--- Work instructions ---
Each line below must be printed exactly as it stands.

--- Material for this exercise ---
[Start of Attachment]
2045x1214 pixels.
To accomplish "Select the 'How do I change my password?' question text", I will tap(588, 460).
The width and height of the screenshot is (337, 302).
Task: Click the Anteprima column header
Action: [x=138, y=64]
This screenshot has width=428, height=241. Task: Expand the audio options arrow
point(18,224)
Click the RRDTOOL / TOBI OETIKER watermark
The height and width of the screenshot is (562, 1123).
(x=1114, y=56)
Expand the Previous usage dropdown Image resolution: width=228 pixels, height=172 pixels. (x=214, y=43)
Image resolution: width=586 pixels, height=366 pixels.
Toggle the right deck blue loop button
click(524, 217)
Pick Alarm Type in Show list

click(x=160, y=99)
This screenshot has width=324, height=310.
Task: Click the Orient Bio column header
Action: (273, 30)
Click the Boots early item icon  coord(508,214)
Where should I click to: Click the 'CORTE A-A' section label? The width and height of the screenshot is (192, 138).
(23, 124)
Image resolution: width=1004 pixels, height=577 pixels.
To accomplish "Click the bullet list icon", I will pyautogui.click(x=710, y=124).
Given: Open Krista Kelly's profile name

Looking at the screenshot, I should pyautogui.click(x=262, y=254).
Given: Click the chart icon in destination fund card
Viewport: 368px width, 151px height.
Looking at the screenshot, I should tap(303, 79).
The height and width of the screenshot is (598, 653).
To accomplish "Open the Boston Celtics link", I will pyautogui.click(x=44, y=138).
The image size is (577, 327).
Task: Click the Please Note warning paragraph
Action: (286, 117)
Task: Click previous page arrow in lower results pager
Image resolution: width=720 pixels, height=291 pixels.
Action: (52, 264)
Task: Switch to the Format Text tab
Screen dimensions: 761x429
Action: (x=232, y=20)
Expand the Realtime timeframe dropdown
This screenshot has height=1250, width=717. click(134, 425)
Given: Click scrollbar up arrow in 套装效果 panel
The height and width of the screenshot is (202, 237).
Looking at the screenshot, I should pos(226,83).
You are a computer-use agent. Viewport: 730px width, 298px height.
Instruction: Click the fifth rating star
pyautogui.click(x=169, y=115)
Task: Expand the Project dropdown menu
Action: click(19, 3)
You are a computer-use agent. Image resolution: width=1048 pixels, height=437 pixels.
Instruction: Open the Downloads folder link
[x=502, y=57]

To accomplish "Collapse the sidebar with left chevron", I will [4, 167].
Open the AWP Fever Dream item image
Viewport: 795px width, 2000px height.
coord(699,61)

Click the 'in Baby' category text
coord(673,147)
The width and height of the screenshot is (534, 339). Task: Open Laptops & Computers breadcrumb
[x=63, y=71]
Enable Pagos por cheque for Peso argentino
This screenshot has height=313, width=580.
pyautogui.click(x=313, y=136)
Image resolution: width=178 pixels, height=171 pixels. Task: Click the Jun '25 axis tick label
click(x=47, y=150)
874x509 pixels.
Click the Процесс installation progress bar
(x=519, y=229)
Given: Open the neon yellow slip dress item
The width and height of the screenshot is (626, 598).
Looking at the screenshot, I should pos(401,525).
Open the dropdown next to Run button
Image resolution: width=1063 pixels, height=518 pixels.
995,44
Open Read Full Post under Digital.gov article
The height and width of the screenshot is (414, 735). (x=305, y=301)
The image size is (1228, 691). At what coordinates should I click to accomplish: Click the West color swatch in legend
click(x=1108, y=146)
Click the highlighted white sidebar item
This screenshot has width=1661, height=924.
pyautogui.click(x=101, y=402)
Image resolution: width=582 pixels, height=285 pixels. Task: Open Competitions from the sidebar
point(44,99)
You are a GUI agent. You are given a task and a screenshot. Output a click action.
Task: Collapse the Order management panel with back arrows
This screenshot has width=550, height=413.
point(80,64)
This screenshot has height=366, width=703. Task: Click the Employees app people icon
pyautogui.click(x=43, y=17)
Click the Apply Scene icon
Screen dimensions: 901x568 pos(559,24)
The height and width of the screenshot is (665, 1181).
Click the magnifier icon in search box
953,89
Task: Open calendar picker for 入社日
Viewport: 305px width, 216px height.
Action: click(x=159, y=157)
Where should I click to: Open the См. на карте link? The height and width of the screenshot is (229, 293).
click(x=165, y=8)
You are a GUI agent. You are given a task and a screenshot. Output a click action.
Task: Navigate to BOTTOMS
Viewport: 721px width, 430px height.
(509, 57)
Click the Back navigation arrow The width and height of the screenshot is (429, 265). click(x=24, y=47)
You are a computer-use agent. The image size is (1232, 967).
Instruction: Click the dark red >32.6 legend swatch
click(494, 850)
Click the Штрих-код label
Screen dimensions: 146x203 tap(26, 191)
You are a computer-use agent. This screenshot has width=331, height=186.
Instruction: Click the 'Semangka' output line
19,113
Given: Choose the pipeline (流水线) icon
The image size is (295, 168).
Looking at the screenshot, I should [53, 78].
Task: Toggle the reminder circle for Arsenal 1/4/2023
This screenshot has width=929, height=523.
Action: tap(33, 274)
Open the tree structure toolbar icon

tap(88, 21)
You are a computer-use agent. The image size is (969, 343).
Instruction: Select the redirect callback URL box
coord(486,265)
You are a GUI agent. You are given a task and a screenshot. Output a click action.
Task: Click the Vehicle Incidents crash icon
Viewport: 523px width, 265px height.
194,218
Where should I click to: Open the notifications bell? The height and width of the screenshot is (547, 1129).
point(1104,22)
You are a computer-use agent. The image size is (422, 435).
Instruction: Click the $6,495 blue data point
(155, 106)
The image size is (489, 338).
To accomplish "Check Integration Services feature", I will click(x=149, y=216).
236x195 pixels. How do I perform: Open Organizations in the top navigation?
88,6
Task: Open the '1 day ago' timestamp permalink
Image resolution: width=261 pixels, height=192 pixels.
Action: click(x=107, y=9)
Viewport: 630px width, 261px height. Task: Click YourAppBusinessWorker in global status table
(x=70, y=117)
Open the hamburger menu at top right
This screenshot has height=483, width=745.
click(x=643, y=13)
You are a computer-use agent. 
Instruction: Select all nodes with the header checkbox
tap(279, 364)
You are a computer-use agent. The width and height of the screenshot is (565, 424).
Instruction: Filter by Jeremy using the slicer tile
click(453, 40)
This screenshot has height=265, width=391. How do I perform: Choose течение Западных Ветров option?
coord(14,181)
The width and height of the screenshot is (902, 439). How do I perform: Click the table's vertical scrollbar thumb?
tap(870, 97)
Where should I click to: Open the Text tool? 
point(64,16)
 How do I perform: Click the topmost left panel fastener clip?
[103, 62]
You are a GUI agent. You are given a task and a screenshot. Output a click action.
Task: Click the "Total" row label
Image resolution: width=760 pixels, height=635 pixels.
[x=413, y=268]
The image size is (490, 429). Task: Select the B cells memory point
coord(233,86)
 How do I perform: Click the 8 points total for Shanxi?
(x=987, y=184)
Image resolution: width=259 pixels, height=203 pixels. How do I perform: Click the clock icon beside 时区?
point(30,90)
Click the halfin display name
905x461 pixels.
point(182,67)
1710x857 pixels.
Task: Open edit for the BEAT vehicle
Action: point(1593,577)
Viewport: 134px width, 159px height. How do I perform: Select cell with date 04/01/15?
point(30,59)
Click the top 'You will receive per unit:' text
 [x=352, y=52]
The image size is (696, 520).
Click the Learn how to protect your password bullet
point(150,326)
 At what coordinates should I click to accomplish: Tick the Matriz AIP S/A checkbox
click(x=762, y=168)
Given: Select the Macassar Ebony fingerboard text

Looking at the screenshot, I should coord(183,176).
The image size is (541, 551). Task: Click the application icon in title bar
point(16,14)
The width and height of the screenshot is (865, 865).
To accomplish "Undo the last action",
[End of Attachment]
--- Output for this exercise ---
2045x1214 pixels.
To accomplish "Select the 'How do I change my password?' question text", I will tap(588, 460).
The width and height of the screenshot is (337, 302).
Task: Click the Anteprima column header
Action: [x=138, y=64]
This screenshot has width=428, height=241. Task: Expand the audio options arrow
point(18,224)
Click the RRDTOOL / TOBI OETIKER watermark
The height and width of the screenshot is (562, 1123).
(x=1114, y=56)
Expand the Previous usage dropdown Image resolution: width=228 pixels, height=172 pixels. (x=214, y=43)
Image resolution: width=586 pixels, height=366 pixels.
Toggle the right deck blue loop button
click(524, 217)
Pick Alarm Type in Show list

click(x=160, y=99)
This screenshot has width=324, height=310.
Task: Click the Orient Bio column header
Action: (273, 30)
Click the Boots early item icon  coord(508,214)
Where should I click to: Click the 'CORTE A-A' section label? The width and height of the screenshot is (192, 138).
(23, 124)
Image resolution: width=1004 pixels, height=577 pixels.
To accomplish "Click the bullet list icon", I will pyautogui.click(x=710, y=124).
Given: Open Krista Kelly's profile name

Looking at the screenshot, I should pyautogui.click(x=262, y=254).
Given: Click the chart icon in destination fund card
Viewport: 368px width, 151px height.
Looking at the screenshot, I should tap(303, 79).
The height and width of the screenshot is (598, 653).
To accomplish "Open the Boston Celtics link", I will pyautogui.click(x=44, y=138).
The image size is (577, 327).
Task: Click the Please Note warning paragraph
Action: (286, 117)
Task: Click previous page arrow in lower results pager
Image resolution: width=720 pixels, height=291 pixels.
Action: (52, 264)
Task: Switch to the Format Text tab
Screen dimensions: 761x429
Action: (x=232, y=20)
Expand the Realtime timeframe dropdown
This screenshot has height=1250, width=717. click(134, 425)
Given: Click scrollbar up arrow in 套装效果 panel
The height and width of the screenshot is (202, 237).
Looking at the screenshot, I should pos(226,83).
You are a computer-use agent. Viewport: 730px width, 298px height.
Instruction: Click the fifth rating star
pyautogui.click(x=169, y=115)
Task: Expand the Project dropdown menu
Action: click(19, 3)
You are a computer-use agent. Image resolution: width=1048 pixels, height=437 pixels.
Instruction: Open the Downloads folder link
[x=502, y=57]

To accomplish "Collapse the sidebar with left chevron", I will [4, 167].
Open the AWP Fever Dream item image
Viewport: 795px width, 2000px height.
coord(699,61)

Click the 'in Baby' category text
coord(673,147)
The width and height of the screenshot is (534, 339). Task: Open Laptops & Computers breadcrumb
[x=63, y=71]
Enable Pagos por cheque for Peso argentino
This screenshot has height=313, width=580.
pyautogui.click(x=313, y=136)
Image resolution: width=178 pixels, height=171 pixels. Task: Click the Jun '25 axis tick label
click(x=47, y=150)
874x509 pixels.
Click the Процесс installation progress bar
(x=519, y=229)
Given: Open the neon yellow slip dress item
The width and height of the screenshot is (626, 598).
Looking at the screenshot, I should pos(401,525).
Open the dropdown next to Run button
Image resolution: width=1063 pixels, height=518 pixels.
995,44
Open Read Full Post under Digital.gov article
The height and width of the screenshot is (414, 735). (x=305, y=301)
The image size is (1228, 691). At what coordinates should I click to accomplish: Click the West color swatch in legend
click(x=1108, y=146)
Click the highlighted white sidebar item
This screenshot has width=1661, height=924.
pyautogui.click(x=101, y=402)
Image resolution: width=582 pixels, height=285 pixels. Task: Open Competitions from the sidebar
point(44,99)
You are a GUI agent. You are given a task and a screenshot. Output a click action.
Task: Collapse the Order management panel with back arrows
This screenshot has width=550, height=413.
point(80,64)
This screenshot has height=366, width=703. Task: Click the Employees app people icon
pyautogui.click(x=43, y=17)
Click the Apply Scene icon
Screen dimensions: 901x568 pos(559,24)
The height and width of the screenshot is (665, 1181).
Click the magnifier icon in search box
953,89
Task: Open calendar picker for 入社日
Viewport: 305px width, 216px height.
Action: click(x=159, y=157)
Where should I click to: Open the См. на карте link? The height and width of the screenshot is (229, 293).
click(x=165, y=8)
You are a GUI agent. You are given a task and a screenshot. Output a click action.
Task: Navigate to BOTTOMS
Viewport: 721px width, 430px height.
(509, 57)
Click the Back navigation arrow The width and height of the screenshot is (429, 265). click(x=24, y=47)
You are a computer-use agent. The image size is (1232, 967).
Instruction: Click the dark red >32.6 legend swatch
click(494, 850)
Click the Штрих-код label
Screen dimensions: 146x203 tap(26, 191)
You are a computer-use agent. This screenshot has width=331, height=186.
Instruction: Click the 'Semangka' output line
19,113
Given: Choose the pipeline (流水线) icon
The image size is (295, 168).
Looking at the screenshot, I should [53, 78].
Task: Toggle the reminder circle for Arsenal 1/4/2023
This screenshot has width=929, height=523.
Action: tap(33, 274)
Open the tree structure toolbar icon

tap(88, 21)
You are a computer-use agent. The image size is (969, 343).
Instruction: Select the redirect callback URL box
coord(486,265)
You are a GUI agent. You are given a task and a screenshot. Output a click action.
Task: Click the Vehicle Incidents crash icon
Viewport: 523px width, 265px height.
194,218
Where should I click to: Open the notifications bell? The height and width of the screenshot is (547, 1129).
point(1104,22)
You are a computer-use agent. The image size is (422, 435).
Instruction: Click the $6,495 blue data point
(155, 106)
The image size is (489, 338).
To accomplish "Check Integration Services feature", I will click(x=149, y=216).
236x195 pixels. How do I perform: Open Organizations in the top navigation?
88,6
Task: Open the '1 day ago' timestamp permalink
Image resolution: width=261 pixels, height=192 pixels.
Action: click(x=107, y=9)
Viewport: 630px width, 261px height. Task: Click YourAppBusinessWorker in global status table
(x=70, y=117)
Open the hamburger menu at top right
This screenshot has height=483, width=745.
click(x=643, y=13)
You are a computer-use agent. 
Instruction: Select all nodes with the header checkbox
tap(279, 364)
You are a computer-use agent. The width and height of the screenshot is (565, 424).
Instruction: Filter by Jeremy using the slicer tile
click(453, 40)
This screenshot has height=265, width=391. How do I perform: Choose течение Западных Ветров option?
coord(14,181)
The width and height of the screenshot is (902, 439). How do I perform: Click the table's vertical scrollbar thumb?
tap(870, 97)
Where should I click to: Open the Text tool? 
point(64,16)
 How do I perform: Click the topmost left panel fastener clip?
[103, 62]
You are a GUI agent. You are given a task and a screenshot. Output a click action.
Task: Click the "Total" row label
Image resolution: width=760 pixels, height=635 pixels.
[x=413, y=268]
The image size is (490, 429). Task: Select the B cells memory point
coord(233,86)
 How do I perform: Click the 8 points total for Shanxi?
(x=987, y=184)
Image resolution: width=259 pixels, height=203 pixels. How do I perform: Click the clock icon beside 时区?
point(30,90)
Click the halfin display name
905x461 pixels.
point(182,67)
1710x857 pixels.
Task: Open edit for the BEAT vehicle
Action: point(1593,577)
Viewport: 134px width, 159px height. How do I perform: Select cell with date 04/01/15?
point(30,59)
Click the top 'You will receive per unit:' text
 [x=352, y=52]
The image size is (696, 520).
Click the Learn how to protect your password bullet
point(150,326)
 At what coordinates should I click to accomplish: Tick the Matriz AIP S/A checkbox
click(x=762, y=168)
Given: Select the Macassar Ebony fingerboard text

Looking at the screenshot, I should coord(183,176).
The image size is (541, 551). Task: Click the application icon in title bar
point(16,14)
The width and height of the screenshot is (865, 865).
To accomplish "Undo the last action",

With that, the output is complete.